Si Doel dan Lamaran Kerja

Salah satu program yang diselenggarakan oleh organisasi tempat saya magang saat ini adalah Work Ready Program. Sebagai lembaga yang menyediakan layanan bagi orang dengan disabilitas dalam hal pekerjaan, salah satu tugas organisasi ini adalah mempersiapkan pengguna layanan untuk bisa memperoleh pekerjaan secara kompetitif dengan orang tanpa disabilitas dan mempertahankan pekerjaan tersebut. Ada hal menarik yang saya peroleh hari ini.


Work Ready Program hari ini memberikan pengetahuan seputar mempersiapkan diri untuk menghadapi interview pekerjaan. Saya jadi teringat pada Babe Sabeni yang protes ketika Si Doel (serial Si Doel Anak Sekolahan yang ditayangkan pada era 90-an) yang sudah jadi sarjana masih juga belajar untuk menulis surat lamaran kerja (presumably juga belajar wawancara). Mungkin asumsi Babe waktu itu, seorang Sarjana seharusnya gak perlu lagi belajar untuk nulis surat lamaran kerja atau wawancara. Padahal kenyataannya, selain hal tersebut tidak diajarkan di bangku sekolahan, gak semua orang menyadari pentingnya mempersiapkan diri sebelum melamar kerja atau wawancara, dan gak semua orang juga memahami bagaimana meningkatkan potensi diterima kerja melalui persiapan melamar kerja dan wawancara.

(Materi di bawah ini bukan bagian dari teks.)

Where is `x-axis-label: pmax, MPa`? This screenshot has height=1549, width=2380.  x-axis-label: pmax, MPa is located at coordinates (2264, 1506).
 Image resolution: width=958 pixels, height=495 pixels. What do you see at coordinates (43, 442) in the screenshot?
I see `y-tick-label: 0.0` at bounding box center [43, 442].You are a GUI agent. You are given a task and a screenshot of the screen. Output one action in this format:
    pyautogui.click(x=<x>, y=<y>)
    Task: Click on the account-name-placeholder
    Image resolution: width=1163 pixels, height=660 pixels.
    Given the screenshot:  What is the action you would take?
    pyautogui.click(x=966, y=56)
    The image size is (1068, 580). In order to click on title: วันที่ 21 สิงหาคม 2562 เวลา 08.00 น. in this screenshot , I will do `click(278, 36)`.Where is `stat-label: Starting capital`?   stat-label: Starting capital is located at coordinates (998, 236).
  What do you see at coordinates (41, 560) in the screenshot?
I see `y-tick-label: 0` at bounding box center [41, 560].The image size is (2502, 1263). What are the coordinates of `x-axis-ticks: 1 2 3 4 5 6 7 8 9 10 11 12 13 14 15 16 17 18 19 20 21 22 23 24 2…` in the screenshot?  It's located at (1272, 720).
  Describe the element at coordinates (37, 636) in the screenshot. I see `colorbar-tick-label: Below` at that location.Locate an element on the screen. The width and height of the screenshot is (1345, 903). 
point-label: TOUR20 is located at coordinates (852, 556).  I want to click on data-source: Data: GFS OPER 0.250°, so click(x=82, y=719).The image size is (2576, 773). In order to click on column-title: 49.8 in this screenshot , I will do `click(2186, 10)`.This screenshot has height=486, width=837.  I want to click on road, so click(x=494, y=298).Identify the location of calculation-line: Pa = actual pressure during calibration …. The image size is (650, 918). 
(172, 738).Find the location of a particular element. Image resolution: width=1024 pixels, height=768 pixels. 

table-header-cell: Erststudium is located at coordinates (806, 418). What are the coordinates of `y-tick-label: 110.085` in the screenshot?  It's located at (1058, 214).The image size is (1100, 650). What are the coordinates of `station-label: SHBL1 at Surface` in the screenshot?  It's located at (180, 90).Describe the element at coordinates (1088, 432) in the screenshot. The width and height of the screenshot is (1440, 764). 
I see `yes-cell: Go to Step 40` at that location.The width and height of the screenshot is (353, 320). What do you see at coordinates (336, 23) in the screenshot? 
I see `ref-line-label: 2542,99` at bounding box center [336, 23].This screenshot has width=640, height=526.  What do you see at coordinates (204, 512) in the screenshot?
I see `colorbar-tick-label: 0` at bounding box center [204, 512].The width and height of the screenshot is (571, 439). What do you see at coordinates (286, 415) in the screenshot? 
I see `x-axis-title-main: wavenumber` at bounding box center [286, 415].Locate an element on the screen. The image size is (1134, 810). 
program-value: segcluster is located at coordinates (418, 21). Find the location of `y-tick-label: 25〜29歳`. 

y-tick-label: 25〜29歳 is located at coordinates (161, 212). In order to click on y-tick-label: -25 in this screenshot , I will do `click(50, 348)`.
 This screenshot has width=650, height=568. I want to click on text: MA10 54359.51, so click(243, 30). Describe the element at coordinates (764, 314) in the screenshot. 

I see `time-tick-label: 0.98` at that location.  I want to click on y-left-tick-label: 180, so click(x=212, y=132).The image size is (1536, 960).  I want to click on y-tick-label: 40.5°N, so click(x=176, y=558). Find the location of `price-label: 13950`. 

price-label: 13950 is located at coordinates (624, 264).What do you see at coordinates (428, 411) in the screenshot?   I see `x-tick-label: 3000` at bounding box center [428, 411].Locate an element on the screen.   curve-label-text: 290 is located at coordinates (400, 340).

Ada banyak hal yang penting untuk diperhatikan, dari mengenali pasar kerja terbuka dan tersembunyi sampai memahami bagaimana menghadapi pewawancara. Saya tidak tahu bagaimana kurikulum sekolah saat ini, apakah ada yang membahas tentang persiapan menghadapi dunia kerja. Tetapi ketika saya SMA, belum ada pelajaran yang khusus membahas tentang hal ini. Bahkan ketika saya kuliah pun, tidak ada bagian dari mata kuliah manapun yang mempersiapkan ini. Kita dibentuk untuk memahami peran kita dalam pekerjaan yang kita pilih, untuk menjadi yang terbaik dalam mengerjakan pekerjaan tersebut. Tetapi kita tidak dibentuk untuk memahami cara mendapatkan pekerjaan tersebut. Ketika lulus sekolah, lantas kita gagap bagaimana harus menulis lamaran kerja (paling tidak itu yang saya alami).

Mungkin asumsinya kita bisa mempelajari hal itu melalui kerja sukarela di berbagai organisasi atau kepanitiaan. Padahal tuntutan kerja organisasi/kepanitian sejatinya berbeda dari tuntutan kerja pekerjaan yang memperoleh bayaran. Atau mungkin asumsinya kita bisa dengan sendirinya tanpa perlu diajari atau dibimbing. Padahal kemampuan setiap orang berbeda.

Satu hal yang bisa ditarik, mungkin menjadi penting untuk mengikutsertakan pengetahuan seputar melamar pekerjaan dan wawancara dalam proses transisi sejak di sekolah, mengingat banyaknya anak muda yang memilih untuk bekerja selepas sekolah dan mengingat beragamnya kemampuan manusia. Jadi tidak perlu menunggu sampai lulus sarjana atau lulus sekolah untuk belajar soal melamar kerja dan wawancara. Tidak perlu juga menunggu sampai berkali-kali gagal wawancara karena surat lamaran kerja yang tidak meyakinkan, atau tidak perlu lagi menunggu sampai berkali-kali gagal bekerja hanya karena kita tidak mempersiapkan diri sebelum wawancara.